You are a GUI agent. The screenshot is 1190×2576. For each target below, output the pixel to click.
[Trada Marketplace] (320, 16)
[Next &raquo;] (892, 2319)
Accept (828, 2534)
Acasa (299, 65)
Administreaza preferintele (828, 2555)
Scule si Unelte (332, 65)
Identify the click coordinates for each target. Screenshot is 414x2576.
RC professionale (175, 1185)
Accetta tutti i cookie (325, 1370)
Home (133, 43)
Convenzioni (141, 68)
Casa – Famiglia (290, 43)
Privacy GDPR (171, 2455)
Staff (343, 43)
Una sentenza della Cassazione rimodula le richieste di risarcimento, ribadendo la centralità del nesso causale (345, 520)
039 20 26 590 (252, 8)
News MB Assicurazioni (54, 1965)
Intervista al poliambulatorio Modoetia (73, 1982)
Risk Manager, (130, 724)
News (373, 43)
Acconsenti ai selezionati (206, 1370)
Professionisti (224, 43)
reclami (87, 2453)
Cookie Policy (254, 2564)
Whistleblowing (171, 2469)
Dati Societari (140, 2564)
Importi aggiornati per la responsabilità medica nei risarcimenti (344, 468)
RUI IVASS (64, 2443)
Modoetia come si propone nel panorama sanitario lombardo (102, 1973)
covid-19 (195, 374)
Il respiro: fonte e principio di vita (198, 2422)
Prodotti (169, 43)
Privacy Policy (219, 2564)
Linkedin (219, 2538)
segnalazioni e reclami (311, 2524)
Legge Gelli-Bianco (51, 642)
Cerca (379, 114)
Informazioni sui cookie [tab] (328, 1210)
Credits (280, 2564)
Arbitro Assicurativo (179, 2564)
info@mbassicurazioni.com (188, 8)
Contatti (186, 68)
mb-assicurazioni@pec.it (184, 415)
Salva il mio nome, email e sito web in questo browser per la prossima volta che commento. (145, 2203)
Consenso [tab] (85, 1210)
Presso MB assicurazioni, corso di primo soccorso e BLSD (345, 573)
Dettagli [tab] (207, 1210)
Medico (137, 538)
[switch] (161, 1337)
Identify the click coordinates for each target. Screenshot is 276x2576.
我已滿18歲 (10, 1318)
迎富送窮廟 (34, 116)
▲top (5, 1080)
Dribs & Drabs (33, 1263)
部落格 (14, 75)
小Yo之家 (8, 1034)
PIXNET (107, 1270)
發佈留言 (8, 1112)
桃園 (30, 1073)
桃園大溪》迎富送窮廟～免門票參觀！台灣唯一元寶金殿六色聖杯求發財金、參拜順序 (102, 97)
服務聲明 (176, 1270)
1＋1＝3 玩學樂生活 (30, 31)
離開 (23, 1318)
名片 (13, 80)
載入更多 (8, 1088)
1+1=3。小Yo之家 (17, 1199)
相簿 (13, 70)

######

*What to do*:
Look through the entries above, and wherever a line holds the word "迎富送窮廟", copy it.

*Task answer*:
迎富送窮廟 (34, 116)
桃園大溪》迎富送窮廟～免門票參觀！台灣唯一元寶金殿六色聖杯求發財金、參拜順序 (102, 97)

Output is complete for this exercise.